PROBLEM DETAILS —
In the data below, the copy begins at the line containing "At what coordinates" and runs through the last line; repeat those lines exactly, minus the pictures.

INPUT RECORDS —
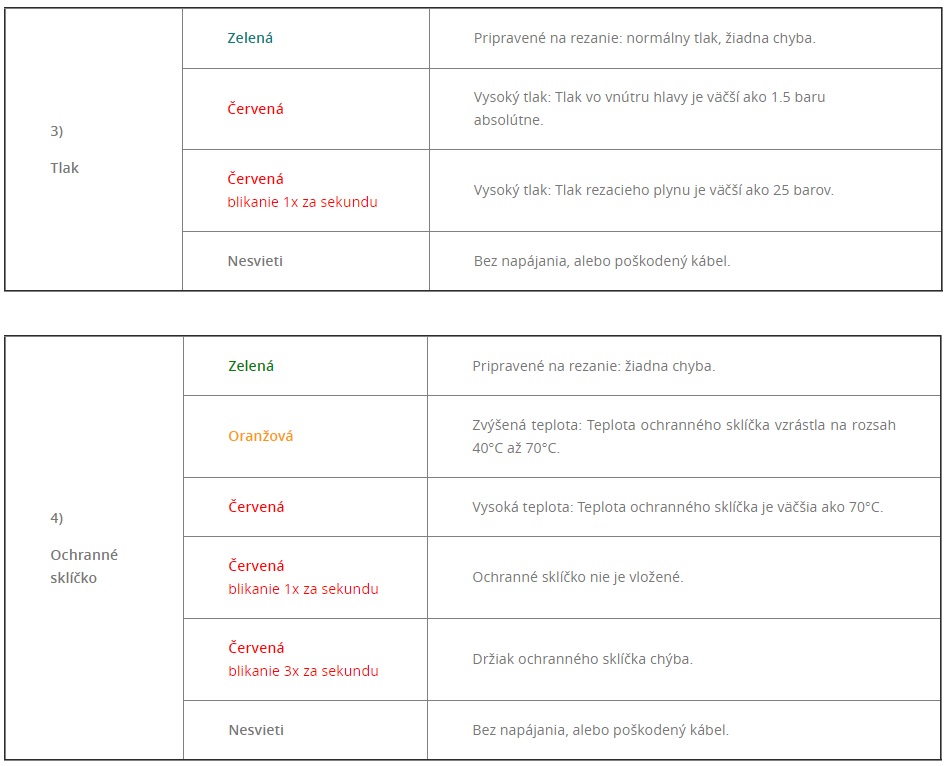Click the 'Tlak' row heading
The width and height of the screenshot is (947, 766).
(65, 168)
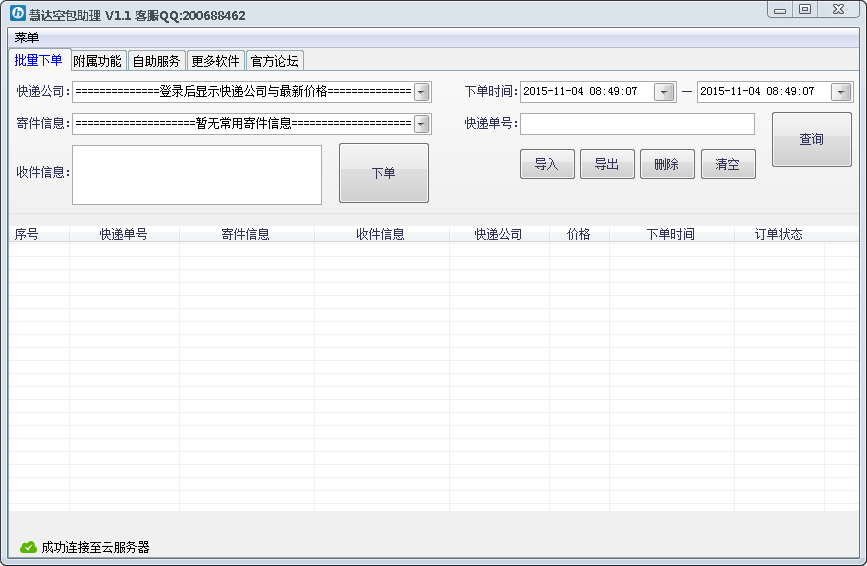Click the 清空 button
This screenshot has width=867, height=566.
tap(727, 165)
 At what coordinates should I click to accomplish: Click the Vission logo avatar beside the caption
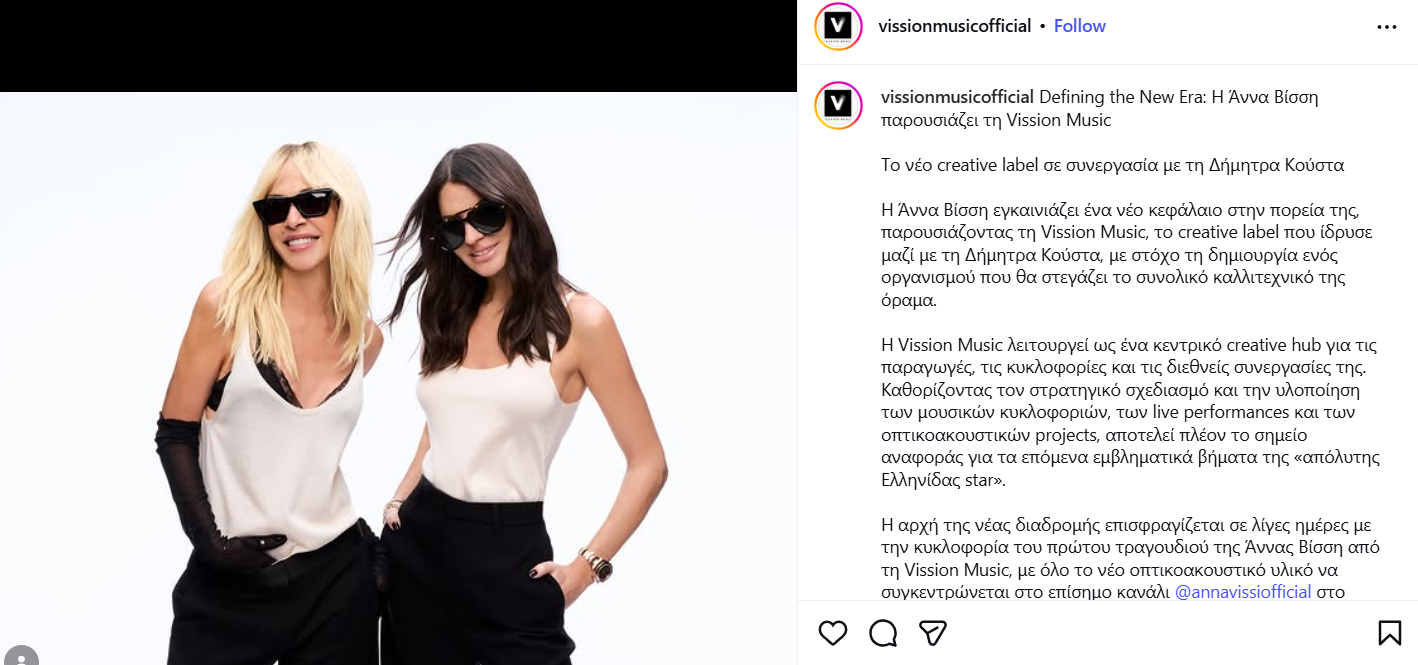pos(838,106)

TASK RESPONSE —
 At what coordinates should I click to accomplish: Click the Vission logo avatar beside the caption
pos(838,106)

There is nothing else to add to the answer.